NHS staff should be trained in how to be "open and honest" with patients about mistakes in care, a new report has recommended .
A review into proposals to introduce a "duty of candour" in the health service has recommended that staff are taught how to disclose errors.
They should also be trained in how to "apologise where appropriate", according to the Government-commissioned review.
The review, which was led by Royal College of Surgeons president Professor Norman Williams and Salford Royal Hospital chief executive Sir David Dalton, concludes that a statutory duty of candour on NHS providers is an "important step forward".
The move was proposed by Health Secretary Jeremy Hunt in the wake of the Stafford Hospital scandal.
It means that NHS providers would be bound by law to inform patients and their families if an error has been made in their care.
But the review has r ecommended that it is not needed to report a "low" level of harm to patients to avoid "confusion".
Any errors that result in moderate or severe harm or death must be reported, it said.
"Candour is essential for patients and their families," the review states.
"It is the responsibility of professionals, carer organisations and the national bodies that support them to ensure that they have in place, and can sustain, a culture of candour.
"Patients should be well-informed about all elements of care and treatment and all caring staff have a responsibility to be open and honest to those in care."
The report said that "errors will happen" and that care providers must ensure that patients and their families are told "openly and honestly" when mistakes happen "which cause a patient harm above a predetermined threshold".
If a body breaches duty of candour rules, the organisation should face sanctions including: warning notices through to the removal of board members, prosecution, deregistration or a penalty notice from the Care Quality Commission.
Professor Williams said: "When things do go wrong, patients and their families want to be told honestly about what happened, how it might be corrected and to know that it will not happen to someone else.
"Medical care is inherently risky and staff are not infallible.
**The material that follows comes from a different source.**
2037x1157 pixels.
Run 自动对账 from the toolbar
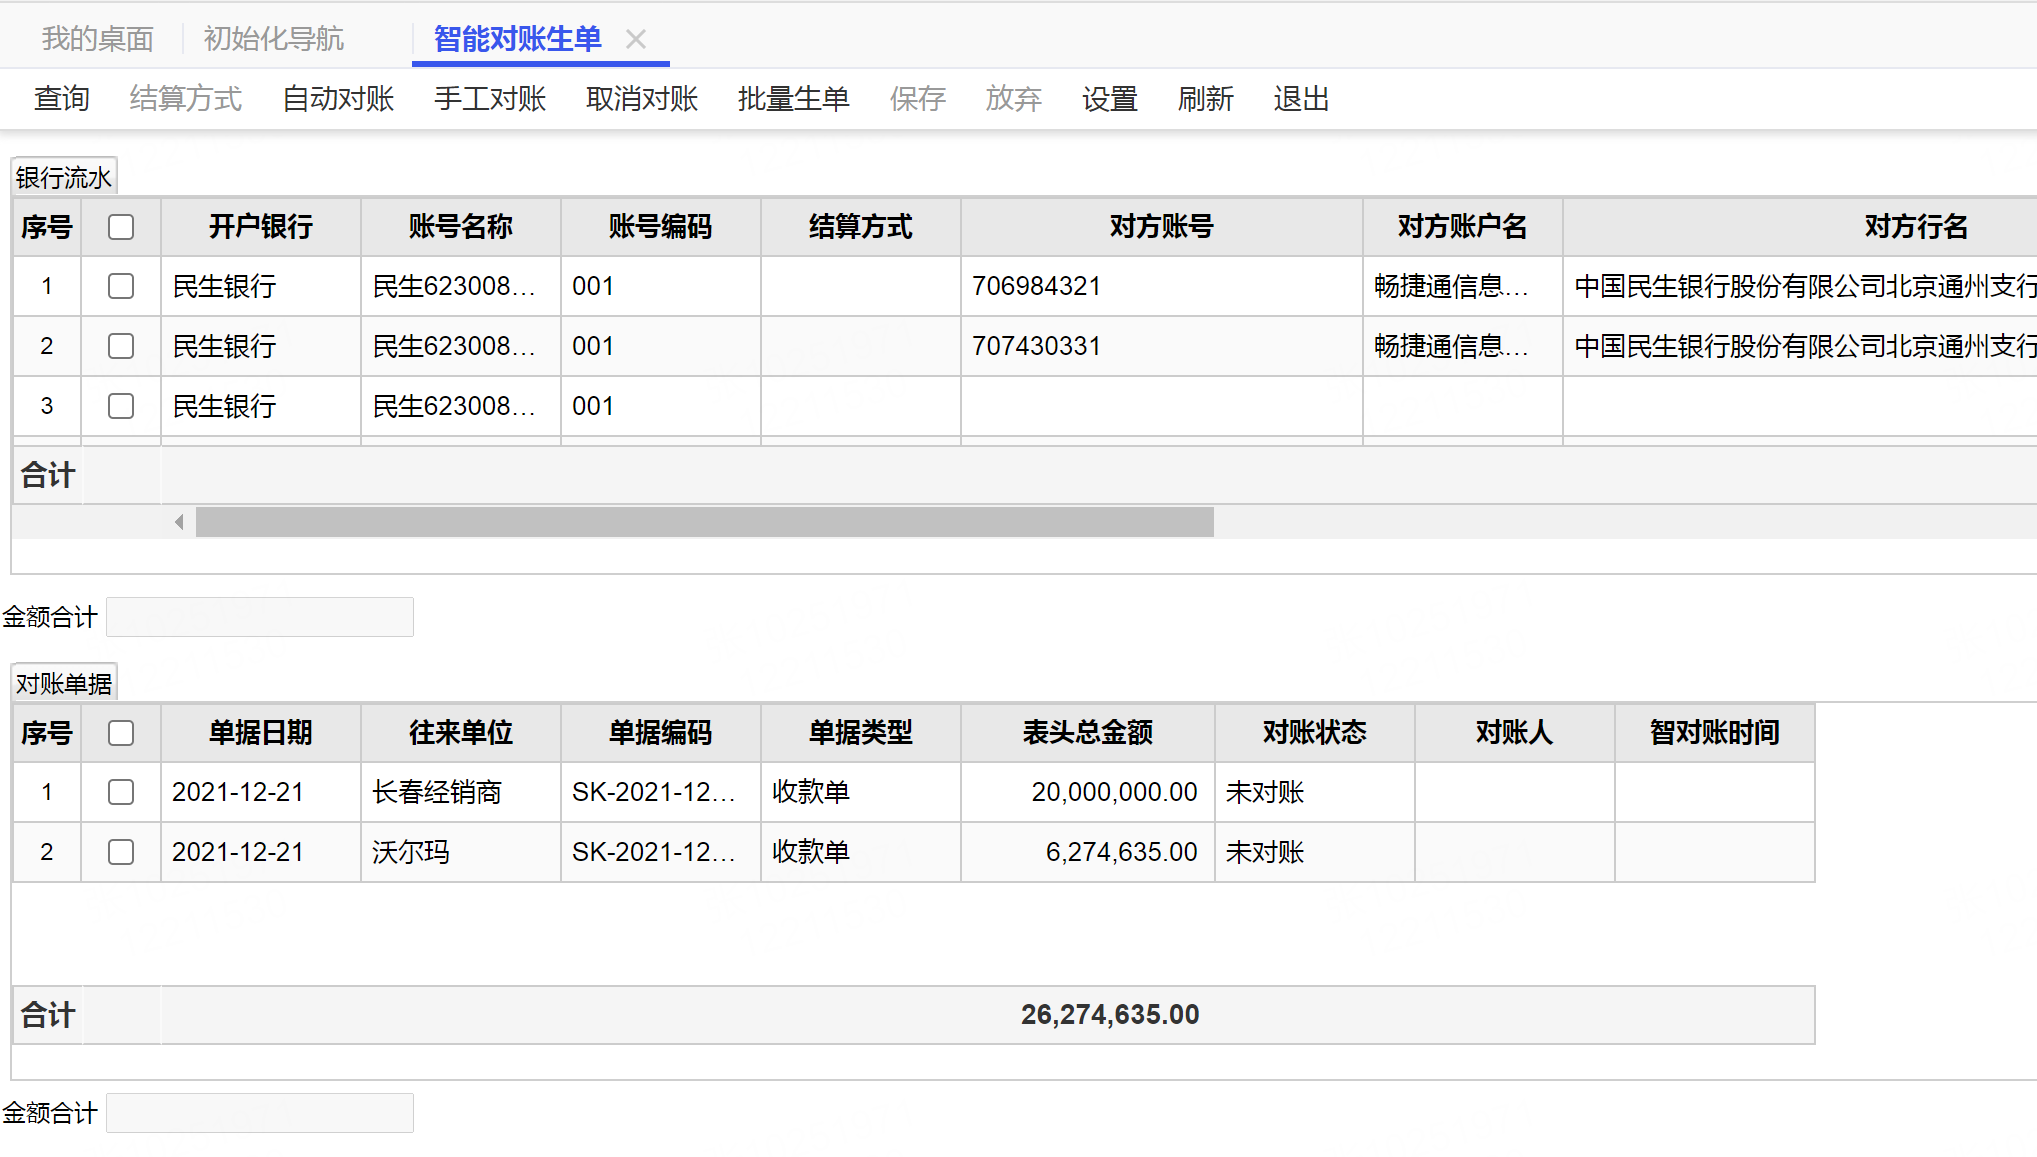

Errors will always be made and clinical staff will always find themselves in the position of having to discuss harm, or potential harm, with a patient.
"A willingness to be open with patients must also include honesty about organisational problems that may have contributed to harm, such as losing notes, problems with discharging patients or poor management of resources. What matters is for organisations to support staff to be honest about those errors, learn from them, apologise when it's the right thing to do and then improve the care and treatment in order to minimise harm in the future.
"We hope that the review will play an important role in helping to create a culture of openness and honesty which always places the safety and needs of a patient above the reputation of an organisation."
Peter Walsh, chief executive of the patient safety charity Action against Medical Accidents, said: "A full duty of candour would probably be the biggest advance in patients' rights and patient safety since the creation of the NHS. For decades the NHS has frowned upon cover-ups but has been prepared to tolerate them. This will be an end to that."
Ministers are expected to publish a response to the review in the next few weeks.
A Department of Health spokeswoman said: "The Francis Inquiry showed us just how important it is that the NHS is open about mistakes so that we can improve care. We welcome this review, and the strong leadership from Sir David Dalton and Professor Norman Williams.
"It is a thorough and well-argued report which deserves careful consideration. We are committed to introducing a statutory duty of candour. We will respond formally to the recommendations shortly."